═══ TEXT SEGMENT

Headshot of Pepe Karmel

Pepe Karmel

January - August 2021

Pepe Karmel is Associate Professor in the Department of Art History at New York University. He assisted in the organization of Picasso and Braque: Pioneering Cubism (1989), and was co-curator for Picasso: Masterworks from the Museum of Modern Art (1997–98) and the retrospective Jackson Pollock (1998), all for the Museum of Modern Art. Karmel also curated the installation Dialogues with Picasso, currently on view at the Museo Picasso Málaga (through 2023). He has written about modern and contemporary art for numerous exhibition catalogues and journals, and is the author of two books: Picasso and the Invention of Cubism (Yale University Press, 2003) and Abstract Art: A Global History, forthcoming from Thames & Hudson in fall 2020. During his residency at the Research Center, he will be studying later Cubism, focusing on how the artistic interaction among Picasso, Georges Braque, Fernand Léger and Juan Gris extended into the 1920s.

2019–2015

Headshot of Dawn Ades

Dawn Ades

November 2019

Dawn Ades is Professor Emerita of the History and Theory of Art at the University of Essex, Professor of the History of Art at the Royal Academy, a former trustee of Tate (1995–2005) and of the National Gallery (2000–2005), and a Fellow of the British Academy. In 2013 she was appointed CBE for services to higher education.

══════
═══ ROWS

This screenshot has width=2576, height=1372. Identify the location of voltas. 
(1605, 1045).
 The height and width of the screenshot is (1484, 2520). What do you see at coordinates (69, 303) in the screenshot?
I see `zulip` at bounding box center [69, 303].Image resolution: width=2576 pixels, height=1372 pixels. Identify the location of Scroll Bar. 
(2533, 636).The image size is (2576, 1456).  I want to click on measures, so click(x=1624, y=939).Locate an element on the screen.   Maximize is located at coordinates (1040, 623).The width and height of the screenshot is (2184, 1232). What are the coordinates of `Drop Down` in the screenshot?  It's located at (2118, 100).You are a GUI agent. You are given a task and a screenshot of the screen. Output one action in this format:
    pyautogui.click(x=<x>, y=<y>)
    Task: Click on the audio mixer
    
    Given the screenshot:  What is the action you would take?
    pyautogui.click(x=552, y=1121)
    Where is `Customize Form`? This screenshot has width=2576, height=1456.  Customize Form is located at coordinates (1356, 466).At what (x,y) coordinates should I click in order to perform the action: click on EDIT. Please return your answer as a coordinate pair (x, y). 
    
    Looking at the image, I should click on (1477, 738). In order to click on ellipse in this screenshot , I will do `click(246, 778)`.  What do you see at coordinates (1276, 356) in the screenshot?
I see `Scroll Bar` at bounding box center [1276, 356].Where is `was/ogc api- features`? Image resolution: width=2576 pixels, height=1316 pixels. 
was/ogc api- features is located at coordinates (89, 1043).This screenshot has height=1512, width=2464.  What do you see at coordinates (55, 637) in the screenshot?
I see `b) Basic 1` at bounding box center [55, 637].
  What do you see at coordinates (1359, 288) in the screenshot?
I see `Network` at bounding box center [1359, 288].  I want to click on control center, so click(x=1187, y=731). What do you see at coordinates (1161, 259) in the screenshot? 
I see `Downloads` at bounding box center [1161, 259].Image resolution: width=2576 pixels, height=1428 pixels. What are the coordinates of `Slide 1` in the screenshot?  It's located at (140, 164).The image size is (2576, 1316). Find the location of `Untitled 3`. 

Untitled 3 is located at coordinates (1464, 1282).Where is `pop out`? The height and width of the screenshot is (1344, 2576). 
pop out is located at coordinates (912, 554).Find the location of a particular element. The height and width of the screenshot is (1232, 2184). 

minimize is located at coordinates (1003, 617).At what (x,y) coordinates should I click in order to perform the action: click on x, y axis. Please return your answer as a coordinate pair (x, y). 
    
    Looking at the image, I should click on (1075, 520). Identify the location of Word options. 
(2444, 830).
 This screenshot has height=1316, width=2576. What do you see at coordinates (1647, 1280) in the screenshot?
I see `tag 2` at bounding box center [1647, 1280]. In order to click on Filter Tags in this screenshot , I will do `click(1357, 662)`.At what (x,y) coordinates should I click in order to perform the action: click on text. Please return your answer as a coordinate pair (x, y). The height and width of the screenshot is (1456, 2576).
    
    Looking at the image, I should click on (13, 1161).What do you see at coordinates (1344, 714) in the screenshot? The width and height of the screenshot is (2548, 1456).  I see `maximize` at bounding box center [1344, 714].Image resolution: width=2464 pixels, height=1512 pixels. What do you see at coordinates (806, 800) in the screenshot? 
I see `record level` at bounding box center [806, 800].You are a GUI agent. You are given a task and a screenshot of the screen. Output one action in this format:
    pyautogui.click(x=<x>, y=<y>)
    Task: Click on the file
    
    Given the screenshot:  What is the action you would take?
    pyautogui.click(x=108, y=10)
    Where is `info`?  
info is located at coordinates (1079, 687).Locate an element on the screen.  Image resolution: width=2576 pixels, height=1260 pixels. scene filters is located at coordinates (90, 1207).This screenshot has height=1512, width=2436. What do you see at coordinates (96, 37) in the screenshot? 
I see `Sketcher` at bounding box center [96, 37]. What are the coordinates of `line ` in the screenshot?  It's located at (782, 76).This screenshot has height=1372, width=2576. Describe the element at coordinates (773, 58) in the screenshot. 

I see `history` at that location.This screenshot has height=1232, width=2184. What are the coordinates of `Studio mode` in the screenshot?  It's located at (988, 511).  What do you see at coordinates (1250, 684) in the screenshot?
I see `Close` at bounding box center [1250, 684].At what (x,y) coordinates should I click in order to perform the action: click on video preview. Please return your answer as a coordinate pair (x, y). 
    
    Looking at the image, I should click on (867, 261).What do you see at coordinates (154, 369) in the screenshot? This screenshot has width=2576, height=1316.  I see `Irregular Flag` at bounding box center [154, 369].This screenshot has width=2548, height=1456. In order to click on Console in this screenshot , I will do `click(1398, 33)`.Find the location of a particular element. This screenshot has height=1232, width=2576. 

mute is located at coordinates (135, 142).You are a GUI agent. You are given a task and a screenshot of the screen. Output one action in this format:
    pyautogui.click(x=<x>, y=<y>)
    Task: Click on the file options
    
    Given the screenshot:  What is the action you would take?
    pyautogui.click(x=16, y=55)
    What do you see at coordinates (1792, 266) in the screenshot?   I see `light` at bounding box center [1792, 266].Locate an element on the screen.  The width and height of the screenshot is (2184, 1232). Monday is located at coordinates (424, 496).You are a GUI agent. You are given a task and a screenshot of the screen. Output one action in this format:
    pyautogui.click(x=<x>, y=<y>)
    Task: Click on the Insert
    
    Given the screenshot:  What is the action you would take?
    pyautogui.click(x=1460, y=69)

══════

◆ **EXERCISE SET**:
a) According to the scholar profiles, in what year was Dawn Ades appointed CBE?
b) Repeat the scholar profiles word for word between "November 2019" and "to higher education.", inclusive.

◆ **IN RESPONSE**:
a) 2013

b)
November 2019

Dawn Ades is Professor Emerita of the History and Theory of Art at the University of Essex, Professor of the History of Art at the Royal Academy, a former trustee of Tate (1995–2005) and of the National Gallery (2000–2005), and a Fellow of the British Academy. In 2013 she was appointed CBE for services to higher education.